Material provided below:
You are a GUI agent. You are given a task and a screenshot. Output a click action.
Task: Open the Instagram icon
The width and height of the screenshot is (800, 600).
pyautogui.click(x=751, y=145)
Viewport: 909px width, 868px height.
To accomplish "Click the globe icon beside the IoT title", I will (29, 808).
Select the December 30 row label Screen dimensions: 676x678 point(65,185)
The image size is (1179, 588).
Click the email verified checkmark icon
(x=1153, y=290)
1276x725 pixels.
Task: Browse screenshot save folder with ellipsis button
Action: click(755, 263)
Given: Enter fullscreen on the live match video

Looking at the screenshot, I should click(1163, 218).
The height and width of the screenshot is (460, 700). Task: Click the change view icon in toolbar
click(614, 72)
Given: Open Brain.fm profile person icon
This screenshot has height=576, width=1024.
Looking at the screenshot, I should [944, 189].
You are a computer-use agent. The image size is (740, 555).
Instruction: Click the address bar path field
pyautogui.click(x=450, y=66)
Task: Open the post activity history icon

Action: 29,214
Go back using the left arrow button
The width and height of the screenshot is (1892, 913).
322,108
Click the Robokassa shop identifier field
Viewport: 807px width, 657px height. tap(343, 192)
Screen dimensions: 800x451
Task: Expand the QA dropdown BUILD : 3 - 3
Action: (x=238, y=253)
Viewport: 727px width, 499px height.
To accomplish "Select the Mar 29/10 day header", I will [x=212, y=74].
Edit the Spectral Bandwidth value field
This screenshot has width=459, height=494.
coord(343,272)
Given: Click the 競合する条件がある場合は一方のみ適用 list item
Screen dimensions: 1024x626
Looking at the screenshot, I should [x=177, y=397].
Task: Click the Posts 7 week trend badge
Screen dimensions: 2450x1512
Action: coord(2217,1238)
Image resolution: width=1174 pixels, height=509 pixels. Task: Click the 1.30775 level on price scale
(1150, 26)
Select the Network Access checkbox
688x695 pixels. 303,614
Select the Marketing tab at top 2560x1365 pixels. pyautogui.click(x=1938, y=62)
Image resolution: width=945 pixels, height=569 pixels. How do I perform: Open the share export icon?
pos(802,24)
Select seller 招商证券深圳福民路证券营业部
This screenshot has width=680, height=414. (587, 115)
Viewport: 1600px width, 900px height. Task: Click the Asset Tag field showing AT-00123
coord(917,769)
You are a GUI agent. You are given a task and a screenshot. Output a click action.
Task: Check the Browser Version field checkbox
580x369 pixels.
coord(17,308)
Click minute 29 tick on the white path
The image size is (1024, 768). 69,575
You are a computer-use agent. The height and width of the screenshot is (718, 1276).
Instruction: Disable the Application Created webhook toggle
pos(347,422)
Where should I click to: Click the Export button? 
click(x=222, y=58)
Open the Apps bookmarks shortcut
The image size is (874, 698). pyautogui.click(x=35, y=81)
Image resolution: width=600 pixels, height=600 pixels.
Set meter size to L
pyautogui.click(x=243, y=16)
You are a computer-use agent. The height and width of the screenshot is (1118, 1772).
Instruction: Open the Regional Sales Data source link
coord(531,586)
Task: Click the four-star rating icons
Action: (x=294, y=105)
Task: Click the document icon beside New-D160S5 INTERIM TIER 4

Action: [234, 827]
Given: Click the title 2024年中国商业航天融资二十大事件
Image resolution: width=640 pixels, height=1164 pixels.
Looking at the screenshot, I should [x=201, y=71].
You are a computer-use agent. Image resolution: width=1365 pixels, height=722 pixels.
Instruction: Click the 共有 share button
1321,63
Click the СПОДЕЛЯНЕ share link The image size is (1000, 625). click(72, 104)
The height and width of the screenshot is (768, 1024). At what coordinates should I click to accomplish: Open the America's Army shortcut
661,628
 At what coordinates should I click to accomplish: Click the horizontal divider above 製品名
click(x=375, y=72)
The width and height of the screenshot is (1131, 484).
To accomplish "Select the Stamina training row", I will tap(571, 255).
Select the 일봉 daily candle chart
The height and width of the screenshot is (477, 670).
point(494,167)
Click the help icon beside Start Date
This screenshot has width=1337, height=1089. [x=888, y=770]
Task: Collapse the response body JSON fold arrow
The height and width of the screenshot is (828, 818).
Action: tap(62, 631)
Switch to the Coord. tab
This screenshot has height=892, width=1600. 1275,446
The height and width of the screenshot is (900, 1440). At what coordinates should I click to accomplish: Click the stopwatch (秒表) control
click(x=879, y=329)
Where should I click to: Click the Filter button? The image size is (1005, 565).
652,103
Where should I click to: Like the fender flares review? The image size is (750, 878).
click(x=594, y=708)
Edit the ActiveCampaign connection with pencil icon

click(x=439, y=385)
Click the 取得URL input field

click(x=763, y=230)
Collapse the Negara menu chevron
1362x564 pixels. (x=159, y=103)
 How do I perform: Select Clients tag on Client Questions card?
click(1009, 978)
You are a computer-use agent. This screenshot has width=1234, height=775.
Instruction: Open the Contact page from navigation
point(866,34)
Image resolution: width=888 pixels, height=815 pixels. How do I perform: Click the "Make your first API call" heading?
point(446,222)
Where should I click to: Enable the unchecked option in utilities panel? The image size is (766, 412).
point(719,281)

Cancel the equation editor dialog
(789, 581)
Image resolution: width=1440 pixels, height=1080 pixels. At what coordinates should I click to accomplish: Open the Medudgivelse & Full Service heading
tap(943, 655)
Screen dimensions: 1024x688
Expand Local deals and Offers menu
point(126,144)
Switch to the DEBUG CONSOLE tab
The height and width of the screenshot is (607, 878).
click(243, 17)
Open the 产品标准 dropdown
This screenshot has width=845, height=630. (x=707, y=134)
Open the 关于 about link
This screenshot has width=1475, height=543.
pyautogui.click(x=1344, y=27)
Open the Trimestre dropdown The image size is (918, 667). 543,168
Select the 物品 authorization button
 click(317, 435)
End of Material provided.
**Task goal**: Quote the listing above from its first line to the line with "Viewport: 727px width, 499px height.", inclusive, and add nothing.

**Exercise response**:
You are a GUI agent. You are given a task and a screenshot. Output a click action.
Task: Open the Instagram icon
The width and height of the screenshot is (800, 600).
pyautogui.click(x=751, y=145)
Viewport: 909px width, 868px height.
To accomplish "Click the globe icon beside the IoT title", I will (29, 808).
Select the December 30 row label Screen dimensions: 676x678 point(65,185)
The image size is (1179, 588).
Click the email verified checkmark icon
(x=1153, y=290)
1276x725 pixels.
Task: Browse screenshot save folder with ellipsis button
Action: click(755, 263)
Given: Enter fullscreen on the live match video

Looking at the screenshot, I should click(1163, 218).
The height and width of the screenshot is (460, 700). Task: Click the change view icon in toolbar
click(614, 72)
Given: Open Brain.fm profile person icon
This screenshot has height=576, width=1024.
Looking at the screenshot, I should [944, 189].
You are a computer-use agent. The image size is (740, 555).
Instruction: Click the address bar path field
pyautogui.click(x=450, y=66)
Task: Open the post activity history icon

Action: 29,214
Go back using the left arrow button
The width and height of the screenshot is (1892, 913).
322,108
Click the Robokassa shop identifier field
Viewport: 807px width, 657px height. tap(343, 192)
Screen dimensions: 800x451
Task: Expand the QA dropdown BUILD : 3 - 3
Action: (x=238, y=253)
Viewport: 727px width, 499px height.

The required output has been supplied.